The hashtag was coined in response to remarks by Mori, a former prime minister in his eighties, that women talk too much. Nojo has used him on Twitter and other social media platforms to garner support for a petition calling for action against him.

“Few petitions have gotten 150,000 signatures before. I thought it was really great. People take this personally too, not seeing this as Mori’s only problem,” a smiling Nojo said in an interview with Zoom.

Her activism, born out of a year of study in Denmark, is the latest example of women outside mainstream politics in Japan taking up keyboards to bring about social change in the world’s third largest economy, where gender discrimination, pay gaps and stereotypes are rampant.

“It made me realize this was a good opportunity to lobby for gender equality in Japan,” said Nojo, a fourth-year economics student at Keio University in Tokyo.

She said her activism was motivated by questions she often heard from her male peers like, “You’re a girl, so you have to go to a high school that has nice school uniforms, don’t it not? or “Even if you don’t have a job after you graduate from college, you can be a housewife, right?”

Nojo started her non-profit organization “NO YOUTH NO JAPAN” in 2019, while in Denmark, where she saw how the country chose Mette Frederiksen, a woman in her 40s, as Premier minister.

The stay in Denmark, she says, made her realize how dominated Japanese politics were by older men.

Keiko Ikeda, professor of education at Hokkaido University, said it is important for the young people of the world to make their voices heard in Japan, where decisions tend to be made by a uniform group of people sharing the same ideas. But the change will come terribly slowly, she said.

“If you have a homogeneous group, it’s incredibly difficult to move the compass because people don’t realize it when their decision is off-center,” Ikeda said.

Nojo this week rejected a proposal by the ruling Liberal Democratic Party in Japan to allow more women to attend meetings, but only as silent observers, as a poorly executed press stunt.

“I don’t know if they have the will to fundamentally improve the gender issue,” she said, adding that the party needed to have more women in key positions, rather than having them as observers.

In reality, Nojo’s victory is just one small step in a long fight.

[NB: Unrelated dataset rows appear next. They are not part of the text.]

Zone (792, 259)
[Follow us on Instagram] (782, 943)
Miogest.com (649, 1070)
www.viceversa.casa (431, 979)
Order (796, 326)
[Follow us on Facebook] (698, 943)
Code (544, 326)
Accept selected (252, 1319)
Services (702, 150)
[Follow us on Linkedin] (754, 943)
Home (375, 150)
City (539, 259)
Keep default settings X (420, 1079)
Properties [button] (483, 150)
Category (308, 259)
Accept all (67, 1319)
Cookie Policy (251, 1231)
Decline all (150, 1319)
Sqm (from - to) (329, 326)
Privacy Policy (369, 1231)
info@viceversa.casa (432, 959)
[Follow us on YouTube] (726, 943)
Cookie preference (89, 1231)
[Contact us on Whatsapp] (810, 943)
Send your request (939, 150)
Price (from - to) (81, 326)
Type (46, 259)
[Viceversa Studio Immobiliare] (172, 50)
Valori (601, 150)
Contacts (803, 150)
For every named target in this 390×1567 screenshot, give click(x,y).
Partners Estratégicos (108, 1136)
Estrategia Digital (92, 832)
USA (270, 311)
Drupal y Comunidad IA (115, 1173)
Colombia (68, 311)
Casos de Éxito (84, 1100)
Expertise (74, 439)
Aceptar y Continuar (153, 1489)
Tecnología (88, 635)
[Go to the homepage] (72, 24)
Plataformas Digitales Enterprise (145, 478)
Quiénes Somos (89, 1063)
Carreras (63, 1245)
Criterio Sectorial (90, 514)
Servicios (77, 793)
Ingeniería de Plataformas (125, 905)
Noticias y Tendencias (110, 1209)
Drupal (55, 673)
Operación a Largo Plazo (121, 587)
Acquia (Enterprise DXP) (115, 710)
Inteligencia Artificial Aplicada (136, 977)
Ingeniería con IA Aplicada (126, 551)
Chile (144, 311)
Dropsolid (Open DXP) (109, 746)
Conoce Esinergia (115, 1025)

Japan is ranked 121st out of 153 countries according to the World Economic Forum’s 2020 Global Gender Gap Index – the worst ranking among advanced countries – with a poor score in terms of women’s economic participation and political empowerment .

Activists and many ordinary women say radical change is needed in the workplace and in politics.

“In Japan, when there is a problem related to gender equality, few voices are heard, and even if there are voices to improve the situation, they run out of steam and nothing changes,” said declared Nojo.

“I don’t want our next generation to spend their time on this issue.”